Yes, I think costochondritis is definately what I'm experiencing, but I think its due to inflammation and not physical injury as I haven't stressed my chest wall at all. The article was worth reading, however. Thank you for the link. Trying to get access to a Rheumatologist in NZ in 2-3 months is nigh on impossible ( usual waiting time is around 6-8 months where I'm living). My GP has sent two urgent referrals to the closest public hospital and one to a private specialist. Long waiting lists. Presume you have to be crippled before you're classified as urgent.
The waiting is a trial. We have similar problems here exacerbated by effects on the health service of the pandemic.It's come to mind that a friend sustained a bruised sternum in a car accident some years ago and found that sleeping on her back with a pillow beneath each arm helped.
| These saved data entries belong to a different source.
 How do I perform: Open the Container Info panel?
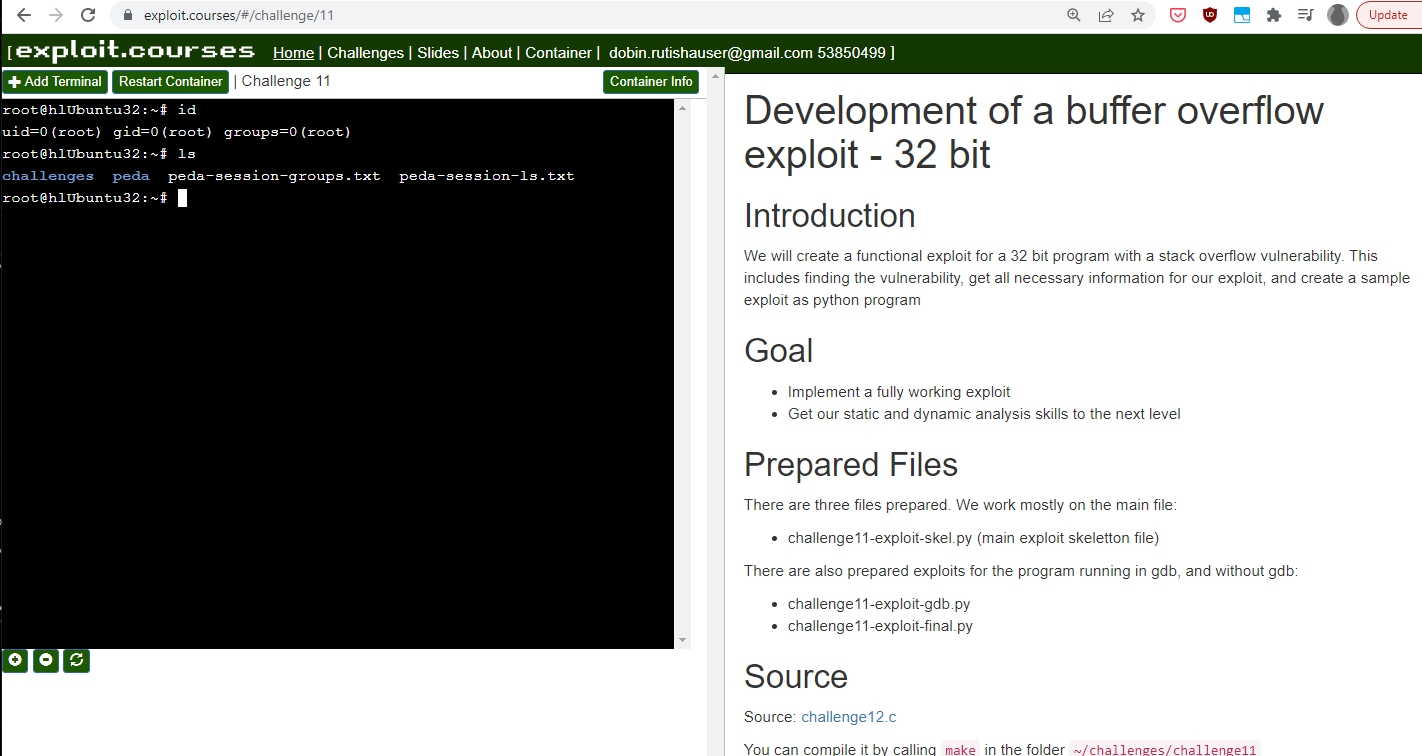click(651, 81)
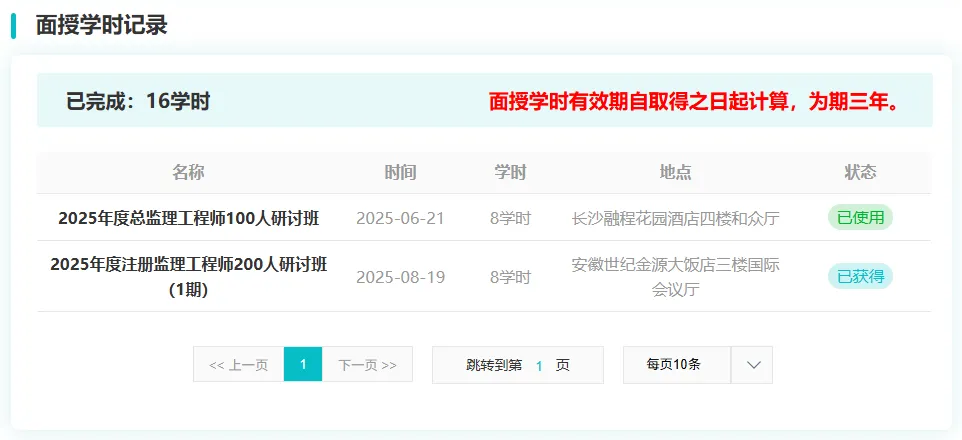This screenshot has height=440, width=962.
Task: Open 2025年度总监理工程师100人研讨班 record
Action: click(x=188, y=218)
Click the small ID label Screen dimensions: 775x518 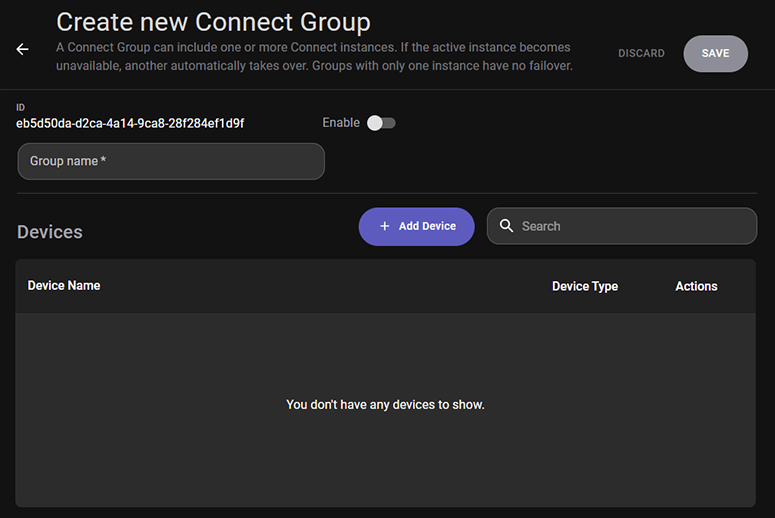click(x=21, y=106)
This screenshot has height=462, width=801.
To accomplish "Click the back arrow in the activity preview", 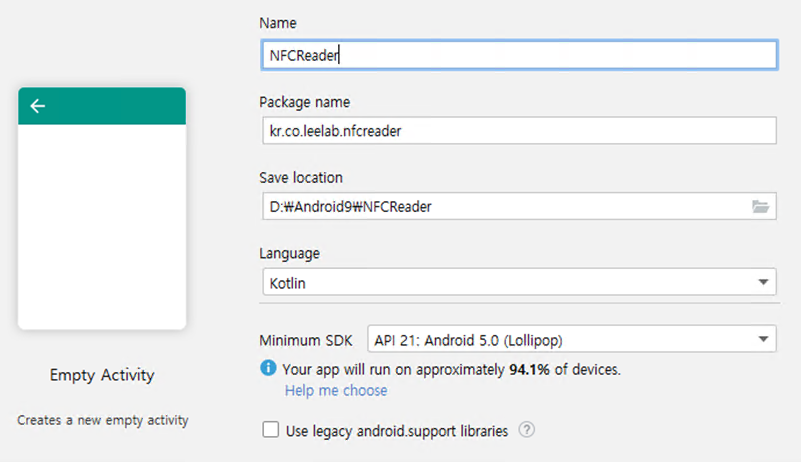I will pos(38,106).
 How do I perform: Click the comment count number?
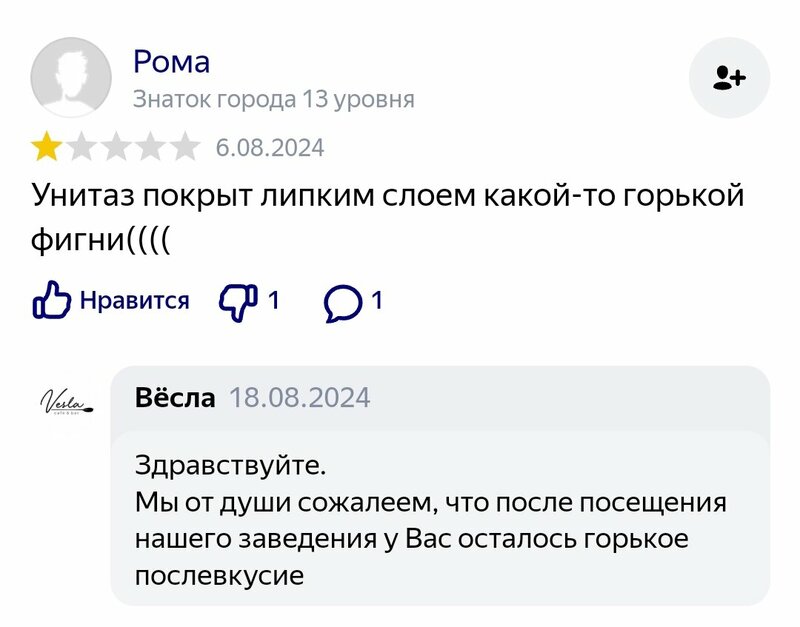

Please let us know how you get on when you eventually see a specialist.
In the UK at least, urgent just means sooner than routine - and the difference may only be a few weeks. The word to use for immediate referral is emergency. Unfortunately, GPs seem unaware of the difference.
But I don't think there is a lot that can be done to improve it more quickly other than pain relief and patience.
It's more the duration of the wait I meant - even GPs think that urgent means being seen very soon. But some places urgent is within 12 weeks and routine stuff may be seen in 18 weeks - and the definition of urgen is "less than the routine wait"
A medical emergency - like GCA. Which is effectively a stroke affecting just the optic nerve. That requires immediate referral, preferably with a letter via the ED for further tests under the direction of a rheumy. Being unable to walk or the level of pain probably doesn't unless life or limb is at risk.
Your rib cage pain maybe costochondritis that get some relief because of the anti-inflammatory properties of the prednisone you're taking. When I had to stop prednisone my rheumatologist and I tried Humira, Enbrel and methotrexate to see if I could get any relief from my PMR pain and I did not.
Thanks for this Amkoffee. It is certainly good to hear what works and hasn't worked for other people with the same experience/symptoms. PMR pro has also advised against Humira for costochondritis. I will discuss with my Specialist ( when I see them) about continuing on with methotrexate, as I don't think it is making any difference in tapering off the prednisone...except I am losing hair which distresses me somewhat!